Market part of process
But she said, this must be balanced, she argued, by the imperative “to ensure that market actors are part of the process and part of the change by making the measures we agree on feasible.”
She explained that finding a way to agree on these issues will require “multiple discussions”.
She repeated her commitment to some far less controversial and more industry-friendly positions on “forum-shopping”, “obliging companies to be established where they pursue their activities because this is how consumers can also more easily follow up if they have an issue” and online financial influencers, which she characterised as victimising consumers through miss-selling activities.
Financial advisors
She also called for an increase in the quality and content of the yearly training of financial advisors, including a “dedicated amount of hours to sustainability issues.”

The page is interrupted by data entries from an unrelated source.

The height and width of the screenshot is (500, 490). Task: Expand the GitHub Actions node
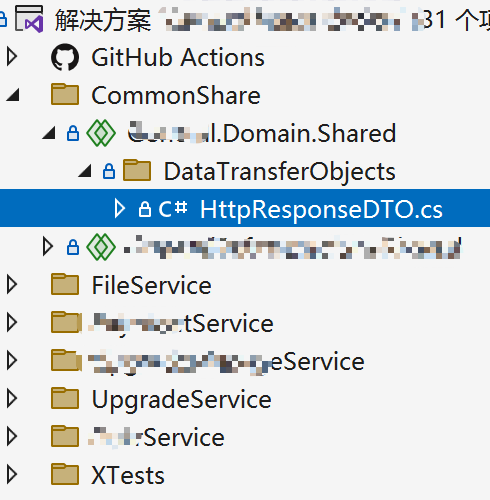tap(12, 57)
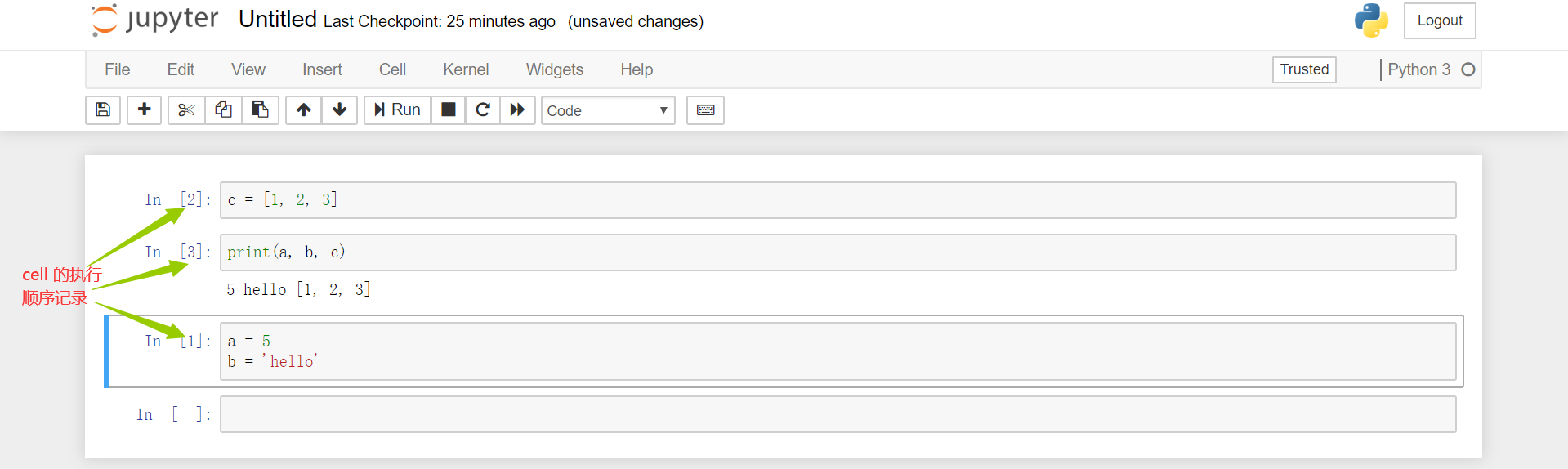Rename notebook by clicking Untitled title

click(278, 20)
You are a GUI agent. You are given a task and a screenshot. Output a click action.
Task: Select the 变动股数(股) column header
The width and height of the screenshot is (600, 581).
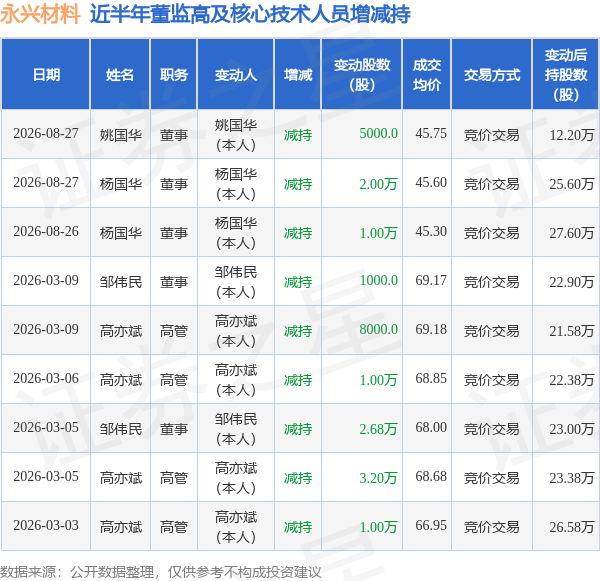pos(362,74)
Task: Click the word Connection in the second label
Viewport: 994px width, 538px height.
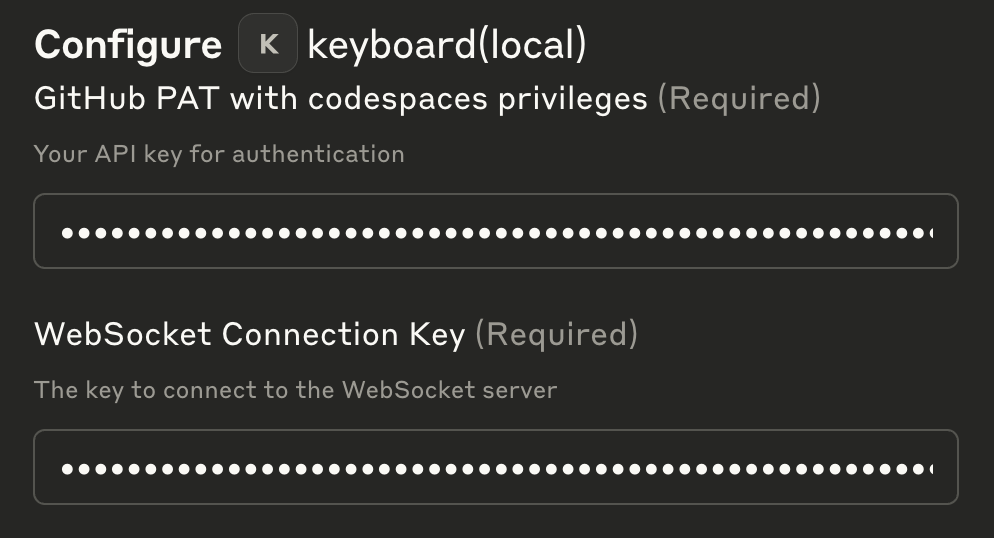Action: pos(310,335)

Yon-Courtin took issue with a statement from Better Finance, a European investor interest group included in a recent Investment Officer article. Arnaud Houdmont, the organisation’s director of communications, had been pessimistic about the passage of the legislation by the end of the current EU Presidency.
Diluted strategy
“If adopted before the next legislature, it would likely result in a diluted RIS and the maintenance of the status quo, favouring the interests of a small group of vested interests,” Houdmont said earlier.
“I think that we will be far from a status quo at the end of negotiations,” said Yon-Courtin, who was quite proud of her draft report, which she said had “already made some head turns with some strong positions I took.”
Yon-Courtin took issue with suggestions that she’s disposed of controversial Commission proposals that had met with fierce financial sector resistance. “Some of them, such as value for money, are set to evolve with negotiations.”
No building on imperfection
However, she made clear that she had no regard for the Commission’s compromise proposal of value-for-money (in place of a comprehensive ban on inducements, also strongly resisted by an industry which has become used to having that money flow.)
“There is no purpose to start building on something that is imperfect. The idea is to start from ground zero, start fresh, to have new and ambitious rules,” she said. She did not explain how a legal principle can be “imperfect.”
She firmly rejected the Better Finance position. “I don’t believe we will end negotiations with a status quo but more so with a system that will both protect European consumers and put in place feasible rules for our companies.”
After passage in the Economic and Monetary Affairs committee, the legislation passes into the EU trilogues, informal tripartite negotiations on legislative proposals.